Sophie Draper, risk engineer for renewable energy at AXIS Capital, said increased claims activity reflects rapid solar expansion into geographies not historically associated with hail risk, where local convective weather patterns are less well understood. She said that as more projects come online globally, the growing area of glass panels is providing deeper data on hail impacts, and that AXIS Capital is monitoring scientific evidence suggesting climate change is contributing to stronger convective storms capable of generating larger hailstones.
Reflecting that uncertainty, Edward Gillespie, senior underwriter for renewable energy at AXIS Capital, said the company calibrates capacity deployment to known and unknown exposure.
“In areas we know to be highly exposed to hail or where the level of exposure is unknown, we must be prudent about the amount of capacity we deploy,” Gillespie told pv magazine. “Our aim is to deliver solutions for clients while maintaining underwriting discipline. We put a high focus on reviewing a project from the outset including how it’s been designed, constructed, and operated as well as a client’s approach to managing risk. It is important to see that clients are placing equal importance on each of these areas to properly mitigate these risks. Projects that demonstrate excellence may unlock more capacity while clients with projects in highly exposed areas may offset higher pricing and capacity limitations if their overall portfolio is well diversified, containing low and high risk-exposed projects.”
Mitigation gap
AXIS Capital sees this dynamic in South Africa, where new solar projects are increasingly located in the country’s more hail-prone eastern and northeastern regions – where energy demand and grid capacity are highest.

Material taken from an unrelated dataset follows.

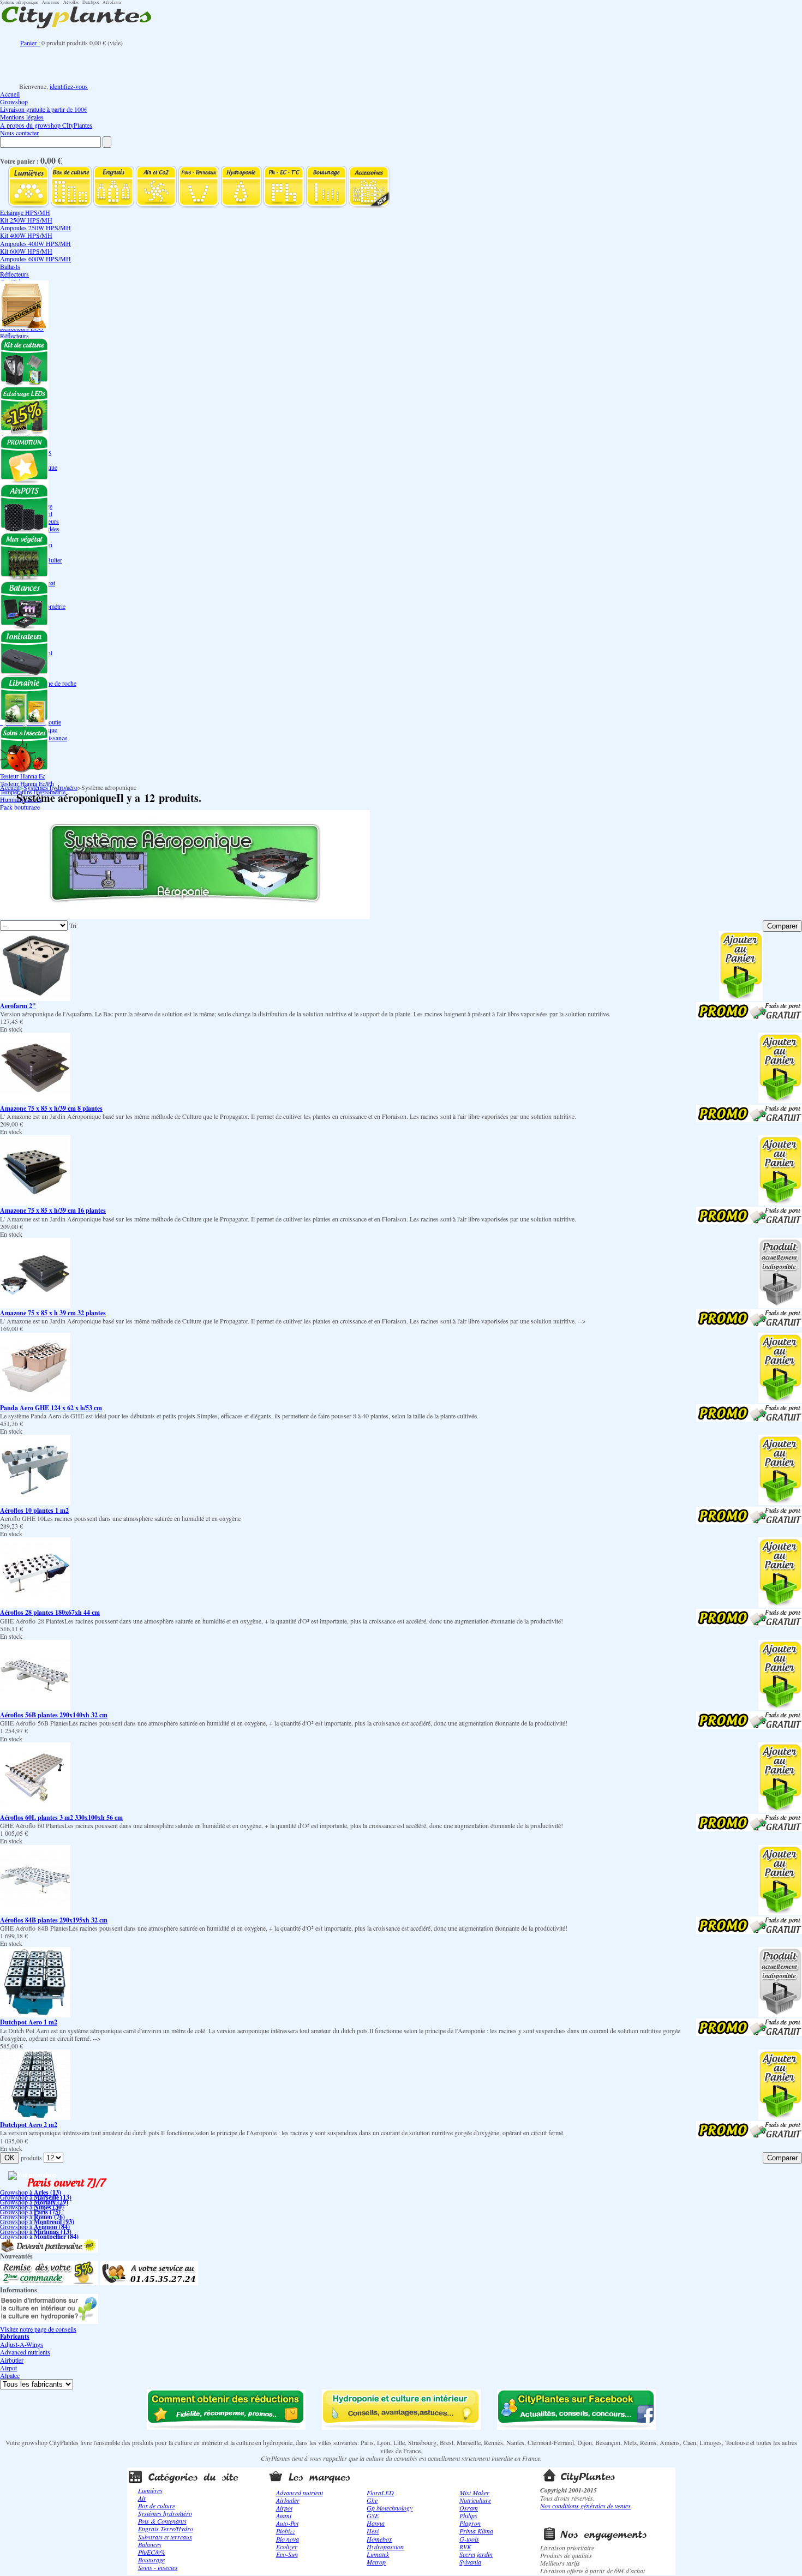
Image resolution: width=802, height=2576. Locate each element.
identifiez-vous (69, 86)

Tim Topham, underwriter for renewable energy at AXIS Capital, said the trend is compounding underwriting risk.
“Combined with the growing size of these projects, it creates an increased underwriting risk, and we need to take this into account when considering the terms we can provide, including limits and line sizes,” said Topham.
On mitigation, Draper said the three pillars AXIS Capital considers critical are accurate real-time forecasting, appropriate technology including trackers capable of stowing to more than 60 degrees, and a well-informed operations strategy. North American developers have broadly adopted these measures, she said, but uptake is lagging in markets with shorter operating track records, where hail probability models are warning of exposure.
AXIS Capital claims analysis found that the average cost of a PV hail claim is roughly halved when panels successfully stow, compared with claims where no stow occurred or the stow failed. Modeling by Nextracker and RETC found that for 2.0 mm front glass at 20 miles per hour front wind, breakage probability could be reduced 83% by moving from a 30-degree to a 75-degree stow angle.
Hail losses at utility-scale solar facilities have drawn increasing attention in the US market. A Texas solar project cut its insurance costs by 72% through targeted hail mitigation measures, while a separate analysis showed that hail risk exposure is increasingly affecting project finance terms. In April 2025, VDE Americas and kWh Analytics launched a new tool to help developers quantify site-specific solar hail exposure before financial close.